Just a nitpick: “MFM-formatted disks used the index hole for a defined start point” is not exactly true. Index hole is an optional feature independent of disk’s underlying format. Some system used it, some did not. MFM also defines a sync word that can be used to locate starting points of individual sectors.
Thanks. I changed the sentence to “Many recording formats, including the MFM-based one of PC disks, used the index hole for a defined start point.”
Is it possible to make such a visualisation of an Amiga Disk (Image)?
Or does anybody know such a tool?
Great work and information. 👍
what version of Python should be used
I get this error message
Traceback (most recent call last):
File “visualize_1541.py”, line 2, in
from PIL import Image, ImageDraw
ImportError: No module named PIL
You need to install PIL:
pip install Pillow
I really like this idea, something new in the way C64 data are shown to the users.
Great job, nice tool, useful information… and good timing! :-)
At the same time you published this job I wrote an article for an Italian fanzine about the D64 file format. Since a D64 is the physical representation of a 1541’s single-sided disk in a file format, knowing its structure you can easily understand the functionality of a real Commodore 1541 Disk Drive.

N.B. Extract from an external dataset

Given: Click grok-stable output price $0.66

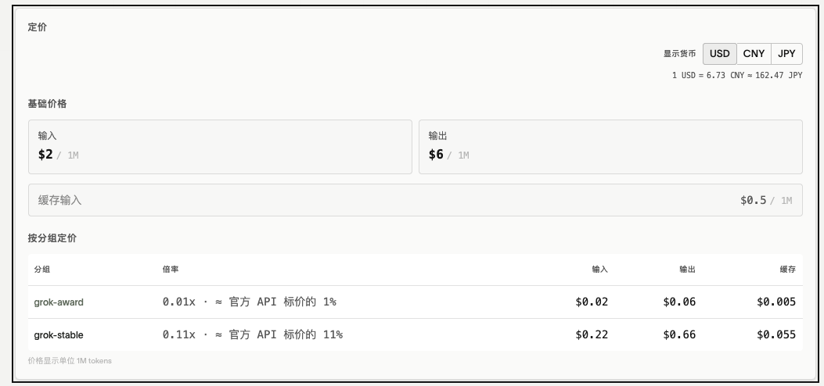Looking at the screenshot, I should coord(679,334).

I also provided a VB5 example (bin and code) to read a D64 and display its information. Nothing really fancy, DirMaster already does the same but I thought it would have been useful to prove that the information in the article are accurate.
Again, great job!
This page is the resource we all needed in 1981 :-) It’s very, very good. But if I may request a few edits to make things clearer for readers? Also a few typo fixes.
When you use the term “speed” you probably should edit this so as to clarify whether are referencing disk rotation rates, or the rate of magnetic signaling, or both.

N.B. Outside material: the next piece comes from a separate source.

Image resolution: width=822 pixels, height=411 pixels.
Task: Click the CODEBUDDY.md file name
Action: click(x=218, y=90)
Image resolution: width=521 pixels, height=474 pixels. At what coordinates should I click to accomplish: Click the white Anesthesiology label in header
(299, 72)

> Every track starts at the bottom and is read counter-clockwise
??? I puzzled over what this meant for some time. I finally think I figured it out.
If you meant that the animated GIF of the disk layouts shows the Track start at the 6 o’clock position, you may want to rephrase that. Bottom can mean a low number or a side of a disk.

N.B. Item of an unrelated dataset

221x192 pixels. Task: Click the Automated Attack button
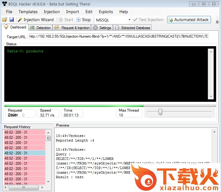point(189,20)
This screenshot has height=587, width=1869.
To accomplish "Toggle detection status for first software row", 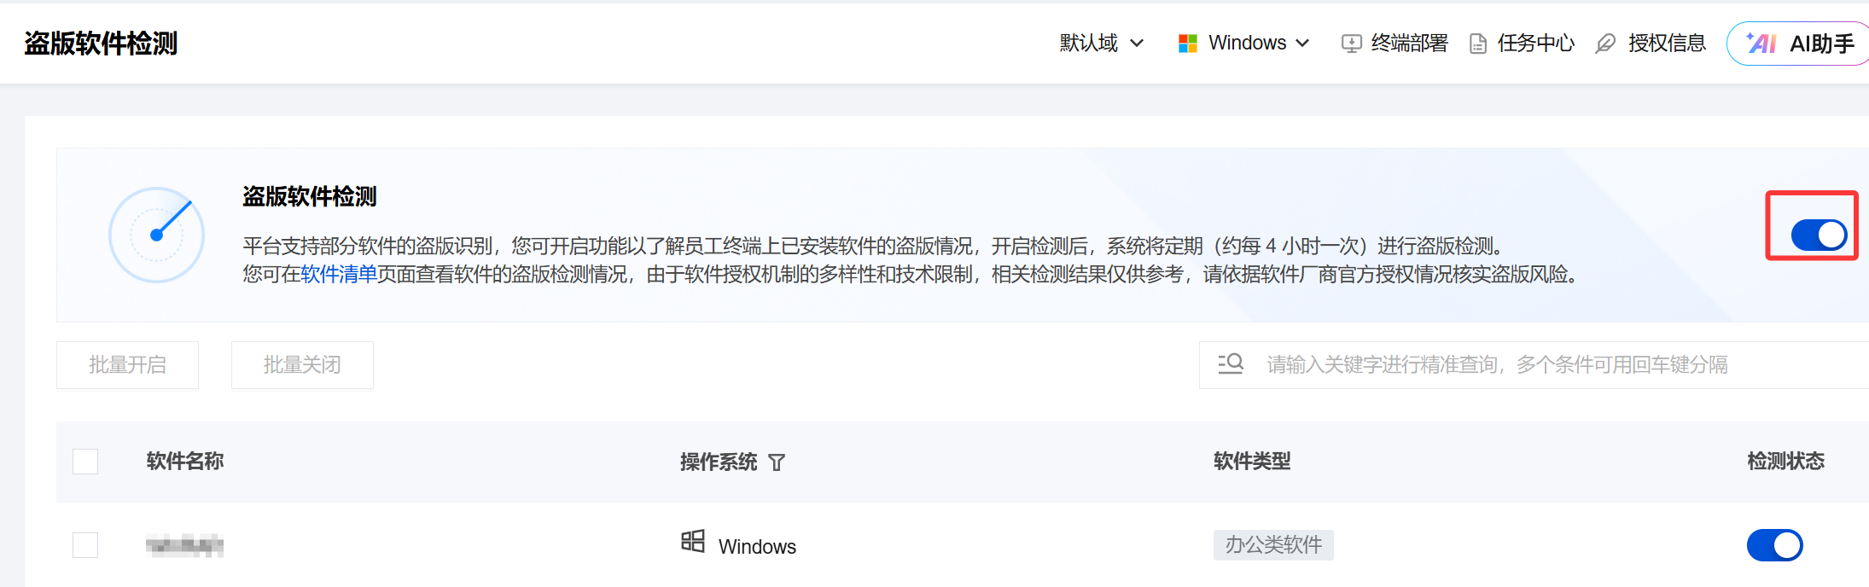I will 1774,545.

It’s a beautiful animation BTW. I just wish we could see a larger version. How did you make it? I don’t see any of the blue. I am not colorblind.
> Higher tracks are shorter, and they contain fewer sectors.
Higher tracks? You see how this collides head-on with your earlier use of the word “bottom”? If you meant “higher-numbered tracks”, say that.
>When a disk is formatted, the pattern of 0x55 (alternating 0 and 1 bits) is written into this area
I could be confused but is this 00000000 xxxxxxxx 00000101 00000101 ?
I wish we could see the Cosmic Relief disk in higher resolution. Pretty amazing.
> 2. and the SA-400/SA-390 mechanism used in Commodore’s dirst devices
>This is the game “Cosmic Relief”, which seems to store 11 or 12 sectors per track,
> with sectors that are about 1.5 the size of regular sectors
1.5 times the size? I think you dropped the “times”.
What is G64?
Sch Sch Schööööön
I had to stare at the first animation for about 30 seconds before I caught the blue line. :)
Great work! Thanks for making the Python code available too. You know, at a high enough image resolution, the PNG could be a viable disk. A form of optical storage. A good phone camera could probably read the image and recreate the disk data. You may have created a new form of “optical” storage. ;)
I would like to request the ability to change color modes for those of us who are colorblind. From the text, I can assume you chose red and green, but all I can see is solid black disks.
@Pat: 0x55 (=$55) means the 8-bit sequence 01010101.
@Micropois: The ‘fix’ for the broken shift register was to do all the shifting in software in the KERNAL, which is the reason for the lowered bandwidth; the software solution couldn’t go any faster. The C64 used a different chip (6526 instead of 6522) whose shift register worked fine, but continued with the software solution for compatibility with the existing drives. (And also probably due to the same time constraints that led them to ship the it with VIC-20 BASIC essentially unchanged at all.)
A 1571 drive hooked up to a C128 (operating in C128 mode) could finally move data at a reasonable speed, but 5¼” floppies were on the way out by then.